**To-do list**
- a) Name every individual person mentioned by name in the barony newsletter.
- b) Pick up the barony newsletter after its final sentence and continue writing it.

**Excerpt**
* * * * * * *

Monday, October 25, 2010

Greetings to the Barony from your Very Proud Baron and Baroness!

War of the Wings was a wonderful event, and we were so very happy to have time to spend with all of our friends. We experienced such joy at representing this fine group and words cannot express our gratitude to all the fine gentles who made it happen. Special thanks go out to Lord Brandon for organizing our encampment, and Lady Milicent who pulled the potluck dinner together.

Now our thoughts turn to more local events. In November we have Try It Day in the Canton of Brockore Abby. This is a wonderful time to share what you do with friends or family who have perhaps not felt comfortable coming to an event, or to try something new yourself! Relax and avoid the holiday shopping madness!

Yule Toy Tourney is a chance to enjoy and event and get that warm feeling from helping others less fortunate. The toys collected will be distributed by Country Santa, spreading the joy of the season. And to add to our fun, we’ll have an Iron Chef feast featuring the secret ingredient- APPLES!

We look forward to seeing all of you in the coming months.

Geldamar and Etain, Baron and Baroness

Yule Toy Tourney V, December 11

As the leaves change color and fall from the trees, the weather gets colder and the Yuletide Season approaches. It is a time to curl up beside a warm fire on a chilly winter’s night and enjoy the peaceful joy of the season in the company of loved ones. But let us all also remember those who need our help the most at this festive time of year. The Barony of Nottinghill Coill would like all to join us the weekend of December 10th-12th for our annual Yule Toy Tourney and help bring the spirit of Yuletide to needy children in the upstate of South Carolina. Each new, unwrapped toy donated will be hand delivered on Christmas Eve to children who otherwise would not have the opportunity to experience this magical time of the year! The Country Santa has been working many years to give toys to needy children in the upstate. ALL toys will be donated to this most worthy organization! The website for The Country Santa is http://www.countrysanta.org/

Martial Activities: Heavy and Rapier Tourneys will be “gift tourneys”. Each fighter will be given two “gifts”. If you are defeated on the field, your opponent will tell you whom to present the gift to on their behalf. There will be additional gifts at the MoL table so that eliminated fighters can buy back in to the tourney for a $5.00 donation to “Country Santa”. The winner of each tourney will be the last fighter with a gift remaining. Archery Shoot will be a Holiday Themed test of skill and accuracy.

* * * * * * *

**Provided records**
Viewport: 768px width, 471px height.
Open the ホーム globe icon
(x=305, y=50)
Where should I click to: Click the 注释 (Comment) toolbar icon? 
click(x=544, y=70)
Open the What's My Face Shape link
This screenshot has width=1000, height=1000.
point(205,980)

* * * * * * *

**Results for each task**
- a) Lord Brandon, Lady Milicent, Geldamar, Etain

- b)
Arts & Sciences Activities: While documentation is not required, extra points will be given if it is included! 1) Best Handmade Toy (does not have to be period) 2) Best Baked Item (breads, cookies, etc.) 3) Best Yuletide Ornament

SITE ENTRY: One new UNwrapped toy per Gentle. For Fighters: one new UNwrapped toy per Fighter, per weapon form. All toy donations will go to “Country Santa” of Pickens County SC.

Lodging: $10.00 per person. This covers lodging for Friday and Saturday Nights in dormitory-style rooms that sleep from 6 to 12 persons. Each room has its own heating/cooling unit and bathroom. Lodging will be limited to the 1st 50 gentles who register, so register early!

Feast: $10.00 per person. As a special treat, Saturday evening, three of the foremost chefs in the Barony will participate in a “Medieval Iron Chef” challenge. Lady Jamila, Lady Milicent, and Captain Nichola will each prepare feast portions using a secret ingredient chosen by Their Excellencies - APPLES. Feast is limited to 80 gentles, so don’t miss out!

Site: Wesleyan Camp, Tabor Building. 125 Bethany Cove Drive, Pickens, SC 29671

Site Restrictions: Site is Dry. No Fire Pits or Open Fires. Smoking in designated areas only. No pets.

Autocrat: Brandon Caiside (Brandon Cassady). PO Box 543, Easley, SC 29641. Phone: (864) 404-6796. Email: bcaiside AT yahoo.com

Reservations: Lady Caitríona inghean Ghiolla Phádraig (Jennifer Dutschke), 308 Earle Rd, Central, SC 29630.
Email: scagreyhound AT yahoo.com.

Make checks payable to: SCA Inc./Barony of Nottinghill Coill

Dukkering, Chapter Three: Soldier of Fortune by Baron Bardulf

After a candle had been placed in a window, the sound of a carriage could be heard outside. A man and a woman entered and surveyed what was before them. Although they were dressed like commoners, their disguises failed instantly.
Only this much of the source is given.